萧湛看了眼自己身上挂着的汗珠,密密麻麻地在他的胸口,腰腹...布满。

萧湛在看着苏胤软着身子缩进自己的被子里,索性半撑着手肘,拄着自己的侧耳,笑得有些宠溺:“怎么,连被子都不让我盖了?这会儿不怕我着凉了?”

原本想要装睡过去的苏胤,睫毛微颤,稍许挣扎了一会儿,而后从暖被底下伸出一只手,往萧湛的身上轻轻碰了碰,手指上满是汗渍的滑腻,滚烫的热意还未散去,但确实也没有盖被子,这个季节,夜里确实容易着凉。

苏胤将脸埋了一半在被窝里,抬手抖了抖被窝,将萧湛一起裹了进来,嗡声道:“你怎么不去沐浴?”

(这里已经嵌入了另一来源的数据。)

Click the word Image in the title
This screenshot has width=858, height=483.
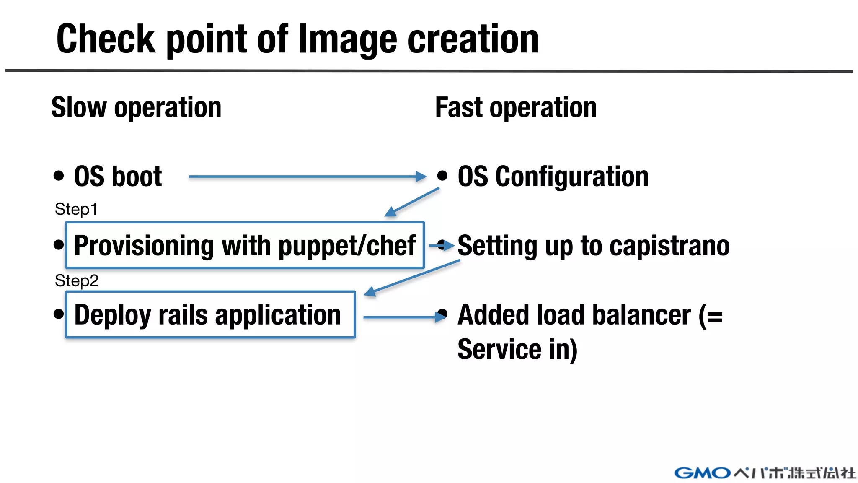(347, 40)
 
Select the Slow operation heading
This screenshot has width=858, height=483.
(136, 108)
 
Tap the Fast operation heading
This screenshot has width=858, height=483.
(516, 108)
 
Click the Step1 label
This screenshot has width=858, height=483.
(76, 209)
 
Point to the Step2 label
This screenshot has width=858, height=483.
(76, 280)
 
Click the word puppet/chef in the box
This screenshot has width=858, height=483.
(347, 246)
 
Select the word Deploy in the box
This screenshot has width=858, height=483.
(112, 315)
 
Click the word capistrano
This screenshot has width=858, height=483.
(669, 246)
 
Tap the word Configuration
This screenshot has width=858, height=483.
(572, 177)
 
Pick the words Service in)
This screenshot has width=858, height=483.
(517, 350)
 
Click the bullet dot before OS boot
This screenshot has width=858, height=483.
(59, 175)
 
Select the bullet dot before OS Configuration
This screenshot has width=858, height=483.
(442, 175)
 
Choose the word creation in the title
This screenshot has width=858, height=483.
(473, 40)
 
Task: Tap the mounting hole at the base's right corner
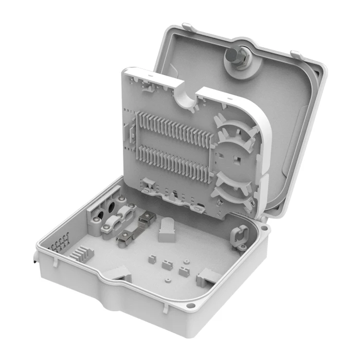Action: coord(264,227)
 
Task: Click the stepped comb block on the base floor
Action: coord(83,254)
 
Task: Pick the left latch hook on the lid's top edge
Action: coord(187,26)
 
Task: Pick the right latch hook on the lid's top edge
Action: coord(296,53)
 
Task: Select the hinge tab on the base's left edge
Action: coord(34,257)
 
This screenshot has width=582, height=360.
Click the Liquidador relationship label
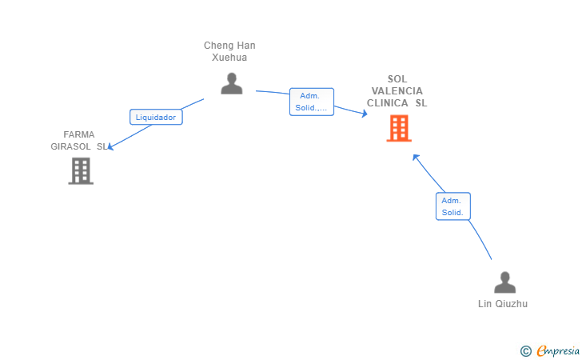point(156,117)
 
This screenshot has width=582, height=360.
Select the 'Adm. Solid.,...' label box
point(312,102)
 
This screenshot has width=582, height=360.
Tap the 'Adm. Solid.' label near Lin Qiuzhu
point(452,206)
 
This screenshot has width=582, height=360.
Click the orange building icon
point(399,128)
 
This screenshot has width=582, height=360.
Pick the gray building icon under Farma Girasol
point(81,171)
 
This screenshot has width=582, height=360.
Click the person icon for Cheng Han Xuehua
point(232,83)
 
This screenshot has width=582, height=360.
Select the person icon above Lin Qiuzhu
point(504,282)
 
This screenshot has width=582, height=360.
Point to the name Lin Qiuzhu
point(503,304)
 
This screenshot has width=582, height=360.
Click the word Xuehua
point(229,58)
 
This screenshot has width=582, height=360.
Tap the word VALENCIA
point(397,91)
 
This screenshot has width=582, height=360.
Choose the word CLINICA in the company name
point(388,103)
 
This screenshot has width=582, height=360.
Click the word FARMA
point(78,134)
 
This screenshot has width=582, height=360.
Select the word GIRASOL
point(70,146)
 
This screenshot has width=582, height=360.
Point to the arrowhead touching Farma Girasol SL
point(110,147)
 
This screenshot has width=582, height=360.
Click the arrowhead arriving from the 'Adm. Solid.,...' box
point(365,114)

萧湛轻轻点了一下苏胤的鼻尖:“这会儿不装睡了?嗯?”

当初在三江口的那三天三夜,萧湛对于苏胤能坚持多久,自然是十分清楚。

虽然方才他有点没控制自己的索取,但是,以苏胤的耐力,还不至于累晕过去,尤其是在苏胤释放之前,萧湛的身上还有最新鲜的,刚刚落下的指尖的压痕。

苏胤平日里极爱干净,指甲都是修得干干净净,所以就算十分用力,在萧湛那一身矫健的肌肉上,也很难留下过深的划痕,但是这并不影响萧湛知道苏胤还有这些力道,说明,没到那个程度。

被萧湛“毫不留情”地戳穿,苏胤眨了眨眼,眼底微红还未散去,如同一个不食人间烟火的仙人,初入人间的懵懂,就像见鹿山庄那两只新出生的麋鹿。

萧湛心底又被狠狠地撩拨一一下,“我这个时间,一个男子,在你的卧室,沐浴,怕是会让人觉得不妥吧?”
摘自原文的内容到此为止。